Another great website I found was Calorie King, they offer a vast database of nutritional information on tons of different foods. I have bookmarked their website so I can easily look up foods easily.Link
Well I hope these tools can help someone else out there. Counting calories is not fun and can be a little time consuming, but I guarantee it will provide you with important information about your diet.
Link

Monday, January 24, 2011

Wii Fit Plus + Balance Board for the Nintendo Wii

So I mentioned that I got a Wii Fit Plus for Christmas this year and I'd like to talk a little bit more about that. I LOVE my Wii Fit Plus. I have never been very big on working out, and I'm a bit of a couch potato in the evening hours after the kids go to bed. I have found though, that the Wii Fit Plus is easy to use and fun. I have been using it 2-3 times a week for at least 20 minutes, sometimes as long as an hour, and boy do you work up a sweat!

There's 5 main segments to the game: training plus, yoga, strength training, aerobics and balance games. Each segment offers numerous activities, or you can enter the My Wii Fit Plus area where you can create and/or combine exercise to customize your workout.

The Wii Fit body test not only weighs you and tells you where your center of balance lies, but it will give you your Body Mass Index or BMI. The program lets you set a weight loss goal and the time you'd like to complete it in. You get a stamp everyday on your calendar that you perform a body test and a graph to show your progress. You'll earn coins for every minute of exercise you do in a day, this will unlock new exercises as you go along. It also has a calorie counter that lets you know how many calories you burned per exercise or for your whole workout.

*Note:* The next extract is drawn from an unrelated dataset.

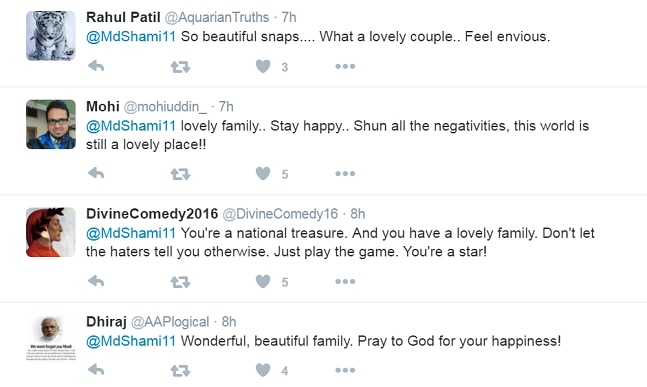Screen dimensions: 647x387
Task: Like Rahul Patil's tweet
Action: [x=263, y=66]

Another really cool feature is the lock function you can add to your Mii character in the Wii Fit game, your 4 digit pin allows you to hide your weight and stats from prying eyes. For those of you unfamiliar with the Wii gaming system the Mii is the character you create to represent yourself as a player.

I highly recommend buying the Wii Fit Plus system for the Wii, it's just amazing. I'd like to get the "Step It Up Wii Fit Aerobics Step Platform" which sits under your Wii Fit Balance Board to bring it to the standard aerobics height of 4". This version includes a drawer for organizing your Wii accessories. Anything that can help me lose more weight and stay organized is a winner in my book! Maybe I can get the significant other to get it for me when my birthday rolls around here in 2 months :)

My weight loss plan

I'm a woman in my late 20's whose been overweight since I was 10. Not just a little chunky but out right fat. This past year I found out that my cholesterol level is 200, for those of you who don't know that's the very first number in the BAD level. This scared me to be honest.

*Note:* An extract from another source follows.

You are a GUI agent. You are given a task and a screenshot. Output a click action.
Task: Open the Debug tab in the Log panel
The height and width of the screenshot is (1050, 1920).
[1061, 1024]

So, for the last few months I have been trying to eat better, read nutrition facts, and try to incorporate more exercise. I have yet to have my cholesterol levels re-checked, but I plan on waiting a few months till my birthday to get re-checked.

However, I am now exercising. I got the Wii Fit Plus for Christmas this year from the significant other. I've had it for a month, and while I had a bit of a shaky start, I am proud to say that for the first time in my life I am working out at least 2-3 times a week for at least 20 minutes to an hour.

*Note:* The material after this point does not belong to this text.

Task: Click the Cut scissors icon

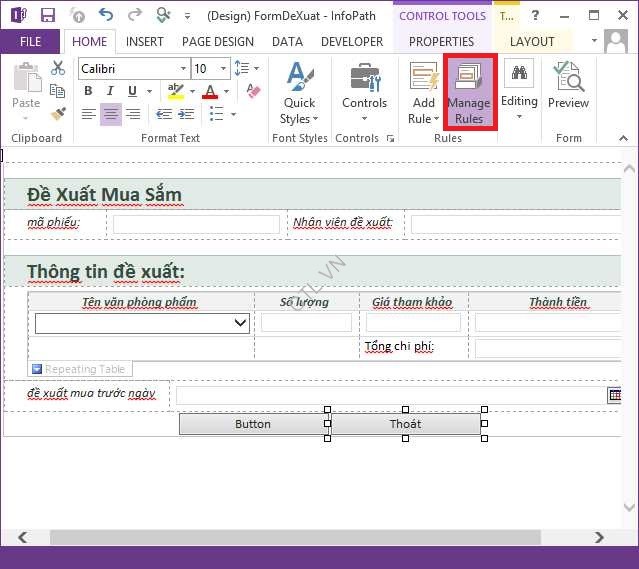Action: pyautogui.click(x=58, y=68)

I have big goals for my human transformation, but health is my main goal. I'd like to lower my cholesterol, improve my muscle strength and coordination. I'd also like to lose about 80 pounds. It's a lot, but I've given myself a nice roomy goal of Christmas of 2011, to obtain it.

This blog is basically going to be my weight loss plan and journal, and maybe help offer suggestions that will help others in their human transformation.

Disclaimer: I am NOT a physician, nor do I have any medical training. The information contained in this blog should not be in any way considered medical advice. PLEASE consult your physician before beginning any kind of diet or workout plan.